--- Trecho do texto ---

Antiga letra de Chico Buarque revela o estilo de vida do genial compositor: “Eu faço samba e amor até mais tarde e tenho muito sono de manhã”. A minha inspiração para música está tão distante daquela do letrista quanto o planeta Terra de Marte.
No mais, concordamos no capítulo do sono quando o dia clareia. Cresci ouvindo os mais velhos a falarem o chavão de que se deve dormir pouco, pois haverá toda a eternidade para tanto. Acreditei nisso até a segunda ou terceira insônia. Bom para quem não consegue fechar os olhos à noite é dormir pela manhã.
Uma madrugada sem dormir não vem sozinha. Acompanham-na, como sombras, a irritação, a dispersão e uma vontade indomável de ficar na cama. Defendo ardorosamente o sono matinal. Há bons argumentos. Nesse horário, a mulher foi trabalhar ou ao cabelereiro, as crianças estão na escola e os netos ainda não chegaram para alegrar os avós. O sol tropicalíssimo arde de doer no couro cabeludo logo cedo. E se você mora na região Centro-Oeste, a umidade entre julho e setembro quase chega abaixo de zero. Bate um leve sentimento de que Dante andou visitando essa região no período, ao se inspirar sobre o inferno para a Divina Comédia.

--- Material ---

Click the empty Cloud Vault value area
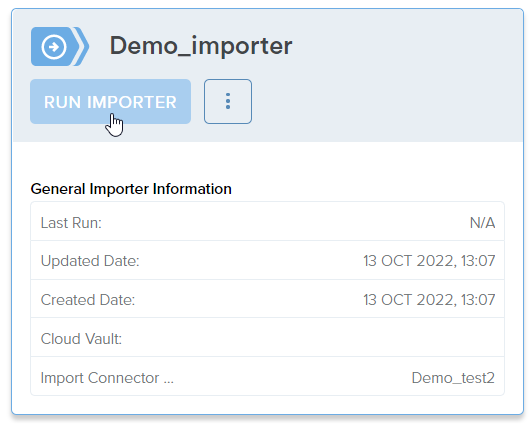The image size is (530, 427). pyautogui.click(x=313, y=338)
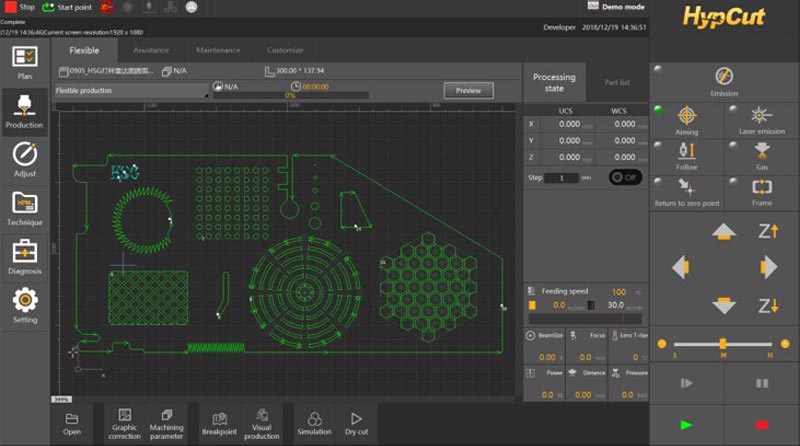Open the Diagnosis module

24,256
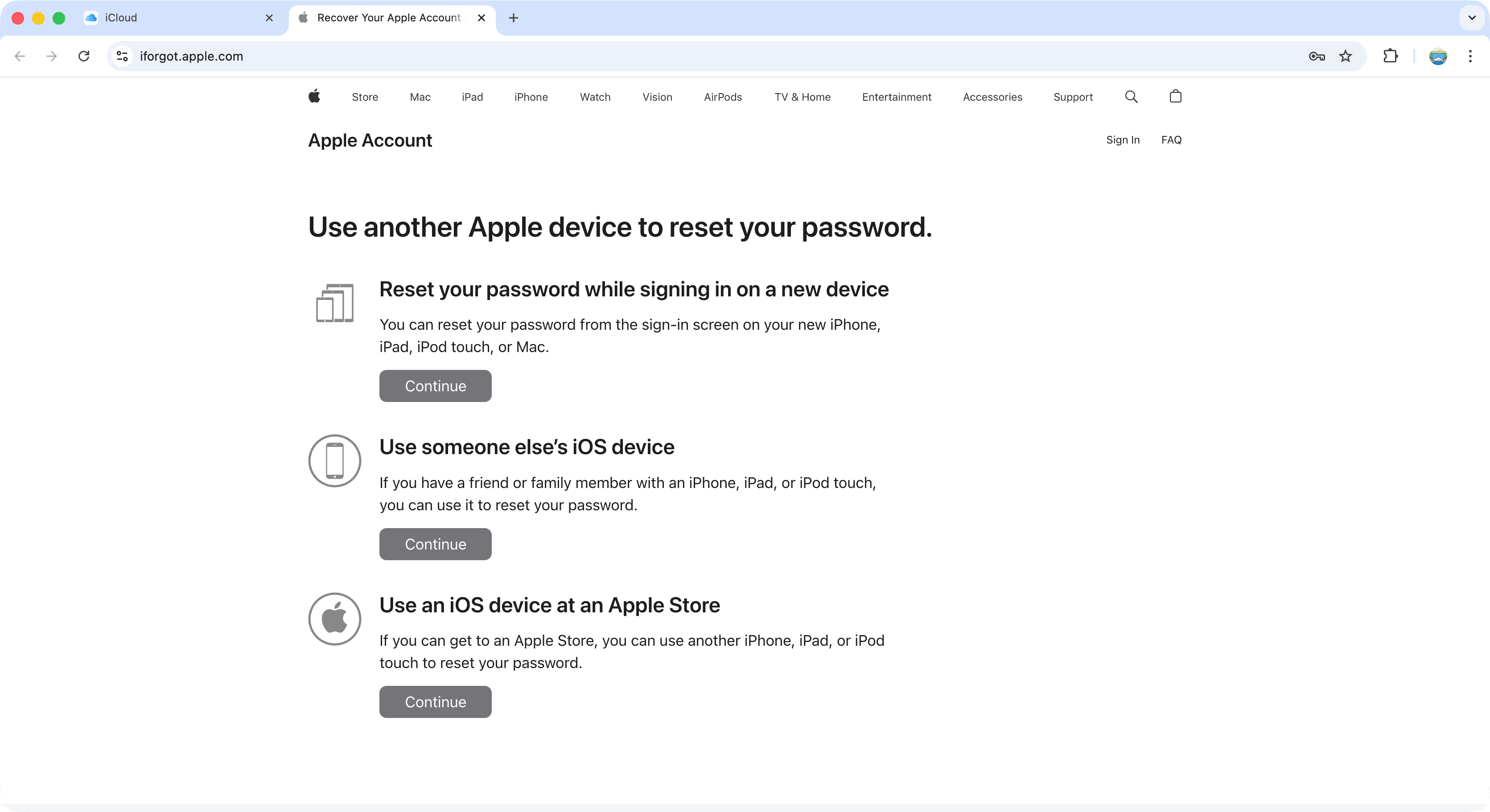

---

[O que fazer]
[a] Edite, no texto sobre o sono matinal, a parte que começa nas palavras com "Antiga letra de" e termina em "Terra de Marte.", reescrevendo-a com "Marte" substituído por "Júpiter".
[b] Responda com base no texto sobre o sono matinal:
(i) De qual compositor é a letra citada na abertura?
(ii) Em que meses a umidade na região Centro-Oeste quase chega abaixo de zero?
(iii) Para qual obra Dante teria se inspirado sobre o inferno?
A listagem não é necessária para nenhuma das tarefas.

[Respostas abaixo]
[a]
Antiga letra de Chico Buarque revela o estilo de vida do genial compositor: “Eu faço samba e amor até mais tarde e tenho muito sono de manhã”. A minha inspiração para música está tão distante daquela do letrista quanto o planeta Terra de Júpiter.

[b]
(i) Chico Buarque.
(ii) Entre julho e setembro.
(iii) A Divina Comédia.